Aujourd’hui, la science s’établit dans un rapport asymétrique de domination et de soumission. L’expérimentation réductionniste est en effet une situation de non-dialogue : le vivant (quel qu’il soit, humain ou non-humain) est sommé de répondre à des questions qu’il n’a pas choisies. C’est une asymétrie irréversible et aucun débat ne peut restaurer a posteriori la parité. Cela signifie notamment qu’avec ce type d’approche, aucune norme ne peut être établie avec l’accord du vivant. Pour redonner la parole au vivant, il est nécessaire de remonter à la racine du questionnement : il s’agit de poser les questions avec, et non plus sur, le vivant. Pour « vitaliser » le monde, il faut donc repenser les sciences du vivant, sonder en profondeur les connaissances que nous croyons détenir et explorer de nouveaux modes d’expérience et d’interaction avec le vivant.

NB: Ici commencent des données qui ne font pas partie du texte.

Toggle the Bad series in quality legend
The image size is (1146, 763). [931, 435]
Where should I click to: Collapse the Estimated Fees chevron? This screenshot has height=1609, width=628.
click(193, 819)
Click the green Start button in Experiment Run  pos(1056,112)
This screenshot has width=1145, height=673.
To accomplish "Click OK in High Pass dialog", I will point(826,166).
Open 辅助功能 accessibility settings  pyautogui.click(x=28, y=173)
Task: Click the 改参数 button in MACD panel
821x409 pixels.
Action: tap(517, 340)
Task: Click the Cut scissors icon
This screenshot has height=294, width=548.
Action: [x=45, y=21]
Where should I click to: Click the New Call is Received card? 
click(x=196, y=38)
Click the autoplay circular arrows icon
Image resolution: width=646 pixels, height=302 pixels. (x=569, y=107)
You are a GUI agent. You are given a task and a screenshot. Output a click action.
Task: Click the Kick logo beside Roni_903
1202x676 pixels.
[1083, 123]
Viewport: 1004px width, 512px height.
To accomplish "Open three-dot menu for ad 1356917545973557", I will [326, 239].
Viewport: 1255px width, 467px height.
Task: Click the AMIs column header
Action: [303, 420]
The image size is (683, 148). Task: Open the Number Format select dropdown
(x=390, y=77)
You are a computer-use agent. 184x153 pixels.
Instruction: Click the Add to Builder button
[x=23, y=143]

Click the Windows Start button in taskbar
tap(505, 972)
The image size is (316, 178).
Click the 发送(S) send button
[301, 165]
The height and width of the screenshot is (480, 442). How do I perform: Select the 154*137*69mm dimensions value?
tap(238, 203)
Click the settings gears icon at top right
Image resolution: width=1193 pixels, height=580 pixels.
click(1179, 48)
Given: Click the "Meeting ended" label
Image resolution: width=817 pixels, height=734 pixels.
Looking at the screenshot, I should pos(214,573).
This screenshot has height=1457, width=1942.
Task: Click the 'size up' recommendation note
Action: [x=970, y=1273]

L’ « Université du vivant », c’est le nom donné à ce projet de renouvellement. Le terme vivant ne renvoie pas à une chose qu’on pourrait classer à côté des montagnes et des étoiles, mais englobe un ensemble de processus qui touche finalement tout ce qui existe. Cet ensemble comprend bien sûr les êtres vivants eux-mêmes, mais aussi tous leurs prolongements, leurs interactions, leurs initiatives aussi bien dans la nature que dans les sociétés. Le terme université quant à lui ne désigne pas un lieu d’érudition avec une organisation verticale de la connaissance, ni une infrastructure avec tous ses laboratoires et ses équipements. Il est à prendre au sens originel d’universalité, celui d’un espace de rencontre, d’échange et de débat ouvert à tous pour confronter, et féconder, des idées, des savoirs, des expériences. Au sens non pas d’un idéal d’universalité univoque, mais d’un pluralisme fondé dans la diversité et la multiplicité des points de vue et des modes d’expression.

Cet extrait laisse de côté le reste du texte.